Çatışma süreçleri anket sonuçlarına bakarak sonlandırılamaz
İster adına terör, ister isyan, ister başka bir şey diyelim; uzun yıllara yayılan çatışma süreçleri ancak iki şekilde sonuçlanır. Ya tümden yok edersin ya da belirli bir noktada uzlaşırsın.
Türkiye, PKK’yı tümden yok etmek için elinden geleni yaptı ve ciddi başarılar da elde etti; ancak “PKK tamamen ortadan kalktı” denebilir mi? Hayır! PKK hâlen varlığını sürdürüyor. Kimileri “Artık eylem yapamıyorlar” dese bile, onların eylem yapamaması için Türkiye’nin on binlerce askerini sınır hattında tutması gerekiyor. Türkiye bu nedenle artık bu sorunu tamamen sonlandırmak ve enerjisini başka alanlara yönlendirmek için bir uzlaşma yolunu deniyor. Muhtemelen işin sonunda, kısmi bir af ile PKK’nın önce silahlarını bırakmasını, ardından teslim olmasını sağlayacak bir süreç hedefleniyor. Amacına ulaşıp ulaşmayacağını ise zaman gösterecek.
Ancak böylesi bir süreç için toplumsal mutabakat aranırsa, o mutabakat asla sağlanamaz. Toplumlar bu tür sorunlara rasyonel değil, duygusal açıdan bakarlar.

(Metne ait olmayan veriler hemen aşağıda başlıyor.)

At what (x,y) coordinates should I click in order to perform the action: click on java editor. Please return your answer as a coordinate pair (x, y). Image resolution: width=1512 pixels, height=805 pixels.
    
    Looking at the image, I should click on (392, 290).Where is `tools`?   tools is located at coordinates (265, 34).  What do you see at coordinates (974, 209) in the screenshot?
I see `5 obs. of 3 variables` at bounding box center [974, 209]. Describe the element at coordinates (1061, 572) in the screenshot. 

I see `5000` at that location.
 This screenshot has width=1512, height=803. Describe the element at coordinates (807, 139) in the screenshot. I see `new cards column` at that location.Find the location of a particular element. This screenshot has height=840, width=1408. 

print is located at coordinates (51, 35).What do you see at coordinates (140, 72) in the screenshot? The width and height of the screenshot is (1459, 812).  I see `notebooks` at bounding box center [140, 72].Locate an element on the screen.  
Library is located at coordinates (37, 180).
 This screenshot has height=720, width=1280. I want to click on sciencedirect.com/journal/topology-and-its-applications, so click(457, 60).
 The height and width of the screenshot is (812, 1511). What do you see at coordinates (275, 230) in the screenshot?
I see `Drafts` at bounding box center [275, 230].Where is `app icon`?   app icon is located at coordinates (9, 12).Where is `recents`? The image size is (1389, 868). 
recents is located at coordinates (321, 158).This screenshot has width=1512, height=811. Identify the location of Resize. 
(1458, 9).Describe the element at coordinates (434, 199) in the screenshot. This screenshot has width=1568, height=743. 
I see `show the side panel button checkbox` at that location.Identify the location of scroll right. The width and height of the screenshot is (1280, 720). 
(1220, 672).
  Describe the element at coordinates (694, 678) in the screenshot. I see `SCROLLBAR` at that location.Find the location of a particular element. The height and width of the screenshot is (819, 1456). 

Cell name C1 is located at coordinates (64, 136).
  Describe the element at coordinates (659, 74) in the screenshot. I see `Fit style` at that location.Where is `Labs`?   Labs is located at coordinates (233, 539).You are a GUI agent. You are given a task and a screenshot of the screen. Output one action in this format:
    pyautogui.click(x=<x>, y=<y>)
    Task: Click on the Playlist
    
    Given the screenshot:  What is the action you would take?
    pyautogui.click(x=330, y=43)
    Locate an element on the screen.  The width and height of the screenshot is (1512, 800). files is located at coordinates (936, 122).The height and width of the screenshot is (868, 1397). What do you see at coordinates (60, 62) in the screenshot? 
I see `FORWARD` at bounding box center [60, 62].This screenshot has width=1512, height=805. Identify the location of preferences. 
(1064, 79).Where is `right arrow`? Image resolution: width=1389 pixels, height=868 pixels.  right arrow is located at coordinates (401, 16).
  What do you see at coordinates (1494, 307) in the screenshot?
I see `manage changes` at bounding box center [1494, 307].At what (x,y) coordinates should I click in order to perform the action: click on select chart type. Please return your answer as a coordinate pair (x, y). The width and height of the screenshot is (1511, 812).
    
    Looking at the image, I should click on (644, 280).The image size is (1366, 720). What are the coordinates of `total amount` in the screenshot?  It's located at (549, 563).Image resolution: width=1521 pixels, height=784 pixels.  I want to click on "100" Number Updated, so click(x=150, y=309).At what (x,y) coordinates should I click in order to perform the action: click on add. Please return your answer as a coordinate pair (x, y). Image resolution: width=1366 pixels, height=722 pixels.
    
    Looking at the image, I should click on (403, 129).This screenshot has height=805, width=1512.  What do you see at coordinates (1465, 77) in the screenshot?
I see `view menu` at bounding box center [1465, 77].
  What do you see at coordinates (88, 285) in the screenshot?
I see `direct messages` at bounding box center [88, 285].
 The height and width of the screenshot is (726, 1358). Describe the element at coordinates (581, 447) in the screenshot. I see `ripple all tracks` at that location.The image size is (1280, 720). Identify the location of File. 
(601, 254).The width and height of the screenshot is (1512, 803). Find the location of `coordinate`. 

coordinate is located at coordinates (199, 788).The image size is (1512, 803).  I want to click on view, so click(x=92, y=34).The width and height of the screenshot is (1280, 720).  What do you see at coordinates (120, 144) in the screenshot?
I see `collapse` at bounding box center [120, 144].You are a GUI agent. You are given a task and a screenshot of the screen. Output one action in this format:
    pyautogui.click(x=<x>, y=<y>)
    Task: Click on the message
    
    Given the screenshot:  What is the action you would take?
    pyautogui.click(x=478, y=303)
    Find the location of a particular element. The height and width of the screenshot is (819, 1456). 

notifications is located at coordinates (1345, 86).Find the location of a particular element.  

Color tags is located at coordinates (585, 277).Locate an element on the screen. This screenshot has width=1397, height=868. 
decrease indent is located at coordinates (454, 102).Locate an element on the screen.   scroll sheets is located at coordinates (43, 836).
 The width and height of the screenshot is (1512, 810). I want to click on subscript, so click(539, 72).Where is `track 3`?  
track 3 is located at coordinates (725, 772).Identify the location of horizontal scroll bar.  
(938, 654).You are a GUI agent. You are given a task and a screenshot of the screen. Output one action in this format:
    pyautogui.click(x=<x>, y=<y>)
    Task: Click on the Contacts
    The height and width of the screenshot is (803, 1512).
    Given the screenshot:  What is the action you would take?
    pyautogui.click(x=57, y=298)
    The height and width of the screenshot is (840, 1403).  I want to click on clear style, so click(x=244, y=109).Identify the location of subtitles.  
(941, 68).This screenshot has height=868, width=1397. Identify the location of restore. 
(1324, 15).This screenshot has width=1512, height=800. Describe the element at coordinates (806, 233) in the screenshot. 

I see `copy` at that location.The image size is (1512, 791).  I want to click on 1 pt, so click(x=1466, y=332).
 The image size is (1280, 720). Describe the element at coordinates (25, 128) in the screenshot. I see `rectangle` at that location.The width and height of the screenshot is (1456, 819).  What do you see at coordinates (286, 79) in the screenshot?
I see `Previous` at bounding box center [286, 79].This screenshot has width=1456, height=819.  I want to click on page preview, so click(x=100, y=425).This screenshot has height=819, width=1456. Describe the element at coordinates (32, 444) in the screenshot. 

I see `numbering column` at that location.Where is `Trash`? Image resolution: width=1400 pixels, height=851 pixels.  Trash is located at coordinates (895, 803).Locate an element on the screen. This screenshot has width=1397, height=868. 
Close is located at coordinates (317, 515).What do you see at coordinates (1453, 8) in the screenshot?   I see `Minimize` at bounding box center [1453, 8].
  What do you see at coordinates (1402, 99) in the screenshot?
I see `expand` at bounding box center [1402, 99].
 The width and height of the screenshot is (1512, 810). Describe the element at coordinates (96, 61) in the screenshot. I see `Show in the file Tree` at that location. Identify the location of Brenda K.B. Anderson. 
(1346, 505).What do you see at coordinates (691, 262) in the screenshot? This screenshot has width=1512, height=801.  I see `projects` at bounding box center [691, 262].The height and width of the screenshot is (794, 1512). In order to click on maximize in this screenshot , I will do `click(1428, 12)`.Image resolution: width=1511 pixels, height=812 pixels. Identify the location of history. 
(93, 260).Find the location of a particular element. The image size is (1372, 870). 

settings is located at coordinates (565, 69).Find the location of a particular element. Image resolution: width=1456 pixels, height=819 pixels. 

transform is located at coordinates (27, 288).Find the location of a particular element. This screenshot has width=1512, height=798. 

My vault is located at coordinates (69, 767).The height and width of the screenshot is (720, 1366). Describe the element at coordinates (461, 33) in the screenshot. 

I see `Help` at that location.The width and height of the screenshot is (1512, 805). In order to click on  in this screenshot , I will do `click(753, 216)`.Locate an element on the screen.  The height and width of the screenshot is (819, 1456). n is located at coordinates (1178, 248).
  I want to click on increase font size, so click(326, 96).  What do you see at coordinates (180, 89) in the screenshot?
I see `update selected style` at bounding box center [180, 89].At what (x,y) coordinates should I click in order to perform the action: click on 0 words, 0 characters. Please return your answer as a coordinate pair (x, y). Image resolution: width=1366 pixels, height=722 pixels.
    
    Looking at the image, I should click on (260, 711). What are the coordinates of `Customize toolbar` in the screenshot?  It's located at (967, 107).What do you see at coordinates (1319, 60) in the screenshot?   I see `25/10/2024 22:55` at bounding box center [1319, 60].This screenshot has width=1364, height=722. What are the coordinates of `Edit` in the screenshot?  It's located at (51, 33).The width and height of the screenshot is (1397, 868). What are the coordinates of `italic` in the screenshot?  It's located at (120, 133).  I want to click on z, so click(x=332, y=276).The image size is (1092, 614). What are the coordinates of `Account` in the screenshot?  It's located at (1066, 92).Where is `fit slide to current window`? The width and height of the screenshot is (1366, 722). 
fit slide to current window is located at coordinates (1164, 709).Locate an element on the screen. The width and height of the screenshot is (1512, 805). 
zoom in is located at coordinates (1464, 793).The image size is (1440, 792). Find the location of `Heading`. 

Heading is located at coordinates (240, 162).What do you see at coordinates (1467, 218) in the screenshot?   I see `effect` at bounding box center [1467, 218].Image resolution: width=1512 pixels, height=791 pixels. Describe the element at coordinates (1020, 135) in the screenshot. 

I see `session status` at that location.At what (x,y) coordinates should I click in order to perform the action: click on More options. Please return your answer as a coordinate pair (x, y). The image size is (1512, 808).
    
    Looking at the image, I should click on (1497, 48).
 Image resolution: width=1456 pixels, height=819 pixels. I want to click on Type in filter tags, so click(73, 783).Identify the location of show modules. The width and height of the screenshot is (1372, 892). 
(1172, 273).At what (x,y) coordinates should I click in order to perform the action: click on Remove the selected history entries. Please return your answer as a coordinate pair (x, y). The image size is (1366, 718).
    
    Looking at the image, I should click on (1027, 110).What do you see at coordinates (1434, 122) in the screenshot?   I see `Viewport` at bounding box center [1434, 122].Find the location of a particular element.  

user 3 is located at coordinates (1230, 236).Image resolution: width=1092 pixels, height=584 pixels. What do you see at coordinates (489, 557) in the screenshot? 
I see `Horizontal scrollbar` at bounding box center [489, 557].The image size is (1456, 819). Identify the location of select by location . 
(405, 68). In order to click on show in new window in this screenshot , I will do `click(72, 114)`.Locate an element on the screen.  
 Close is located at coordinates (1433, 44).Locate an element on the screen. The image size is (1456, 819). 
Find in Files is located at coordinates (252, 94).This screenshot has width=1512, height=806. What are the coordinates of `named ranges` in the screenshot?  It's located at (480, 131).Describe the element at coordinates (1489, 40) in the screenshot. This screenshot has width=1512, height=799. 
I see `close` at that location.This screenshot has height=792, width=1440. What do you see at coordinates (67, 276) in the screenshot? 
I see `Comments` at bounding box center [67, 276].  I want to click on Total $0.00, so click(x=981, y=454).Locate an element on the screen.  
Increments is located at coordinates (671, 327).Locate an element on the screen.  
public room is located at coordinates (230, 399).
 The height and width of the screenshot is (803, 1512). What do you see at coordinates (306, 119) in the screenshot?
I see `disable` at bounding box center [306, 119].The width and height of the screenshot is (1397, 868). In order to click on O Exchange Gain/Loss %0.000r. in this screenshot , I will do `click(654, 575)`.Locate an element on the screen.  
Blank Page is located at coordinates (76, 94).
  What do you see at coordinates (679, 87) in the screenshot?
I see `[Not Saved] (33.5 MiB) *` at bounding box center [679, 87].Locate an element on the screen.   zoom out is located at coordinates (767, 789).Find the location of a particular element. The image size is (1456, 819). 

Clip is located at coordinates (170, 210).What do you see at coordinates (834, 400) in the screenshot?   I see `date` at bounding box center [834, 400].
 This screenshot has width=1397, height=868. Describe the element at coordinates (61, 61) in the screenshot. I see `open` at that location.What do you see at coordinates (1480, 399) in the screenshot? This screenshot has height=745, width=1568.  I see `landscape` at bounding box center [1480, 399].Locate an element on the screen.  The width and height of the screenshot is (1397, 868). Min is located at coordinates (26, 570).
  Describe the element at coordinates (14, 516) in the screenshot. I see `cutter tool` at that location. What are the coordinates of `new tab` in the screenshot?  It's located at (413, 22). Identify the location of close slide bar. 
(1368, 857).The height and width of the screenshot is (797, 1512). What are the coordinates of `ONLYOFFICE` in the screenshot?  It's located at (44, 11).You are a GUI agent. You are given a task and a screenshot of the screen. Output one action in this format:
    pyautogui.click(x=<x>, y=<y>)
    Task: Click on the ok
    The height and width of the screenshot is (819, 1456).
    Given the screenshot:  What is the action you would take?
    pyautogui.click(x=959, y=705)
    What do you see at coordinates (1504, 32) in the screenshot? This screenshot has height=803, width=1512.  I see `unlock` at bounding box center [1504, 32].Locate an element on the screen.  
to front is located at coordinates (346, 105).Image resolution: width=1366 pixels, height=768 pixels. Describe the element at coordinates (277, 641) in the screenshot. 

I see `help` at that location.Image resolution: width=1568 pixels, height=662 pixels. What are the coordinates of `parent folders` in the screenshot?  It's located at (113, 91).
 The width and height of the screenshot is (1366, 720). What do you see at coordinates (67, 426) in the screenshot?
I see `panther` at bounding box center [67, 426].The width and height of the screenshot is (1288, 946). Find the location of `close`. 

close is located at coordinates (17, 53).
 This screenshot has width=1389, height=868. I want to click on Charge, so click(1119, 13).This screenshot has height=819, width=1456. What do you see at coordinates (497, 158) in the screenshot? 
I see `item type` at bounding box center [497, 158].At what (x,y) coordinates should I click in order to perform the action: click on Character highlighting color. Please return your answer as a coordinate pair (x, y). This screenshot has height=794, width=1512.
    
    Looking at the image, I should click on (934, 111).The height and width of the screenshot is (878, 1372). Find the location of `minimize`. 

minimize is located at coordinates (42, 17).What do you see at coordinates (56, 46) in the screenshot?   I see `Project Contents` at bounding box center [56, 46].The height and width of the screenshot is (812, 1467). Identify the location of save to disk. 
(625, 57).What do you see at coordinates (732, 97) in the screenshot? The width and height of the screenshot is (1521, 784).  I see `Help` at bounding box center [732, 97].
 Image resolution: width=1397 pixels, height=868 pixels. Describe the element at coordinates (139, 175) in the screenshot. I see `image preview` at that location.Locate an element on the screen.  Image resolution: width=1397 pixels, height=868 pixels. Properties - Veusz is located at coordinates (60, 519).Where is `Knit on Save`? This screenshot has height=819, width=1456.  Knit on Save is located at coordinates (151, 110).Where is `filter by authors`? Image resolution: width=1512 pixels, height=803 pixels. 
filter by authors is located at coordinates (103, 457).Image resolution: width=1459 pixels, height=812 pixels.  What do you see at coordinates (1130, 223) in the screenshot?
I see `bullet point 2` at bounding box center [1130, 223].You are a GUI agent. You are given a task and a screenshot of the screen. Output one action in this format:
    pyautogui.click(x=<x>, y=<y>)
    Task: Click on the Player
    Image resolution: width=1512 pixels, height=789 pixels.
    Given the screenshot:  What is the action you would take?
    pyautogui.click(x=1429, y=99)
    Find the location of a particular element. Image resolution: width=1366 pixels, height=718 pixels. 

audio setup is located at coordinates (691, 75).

Verilen şehitleri düşünerek, hiçbir şekilde af gibi seçenekleri gündeme getirecek süreçleri desteklemezler. O nedenle bugün Türkiye’de halka yüz kere “PKK tamamen teslim olacak ama Öcalan da affedilmeli mi?” diye sorulsa, her seferinde çoğunlukla “Affedilmesin” yanıtı çıkar.
Oysa çatışmalar halkın çoğunun ne dediğiyle değil, devletin kararlılığıyla çözülür. Silahların susması çoğu zaman karşılıklı tavizleri gerektirir. Anketlere bakılarak karar verilseydi, dünyadaki çatışmaların çoğu hiç bitirilemezdi.
Siyasi partiler, tepkilere rağmen sorumluluklarını yerine getirmelidir
Bu nedenle CHP, “toplumsal mutabakat” gibi gerçekleşmesi zor olan bir şartı ileri sürmekten vazgeçmeli ve oturduğu masada sürecin iktidar tarafından siyasi amaçlara yönelik kullanılmasını engellemelidir. Barış süreçleri zordur, tepkilere açıktır; ancak bir kez başarıya ulaşıp üzerinden bir süre geçince değeri anlaşılır. Evet, birçok konuda halkın çoğunluğunun görüşü önemlidir; fakat ölümleri sonlandıracak bir süreçte siyasi partilerin, gerektiğinde halkın tepkilerini göğüsleyerek tarihî sorumluluklarını yerine getirmeleri daha da önemlidir. Cumhuriyeti kuran parti olarak CHP de bu görevini üstlenmekten kaçınmamalıdır.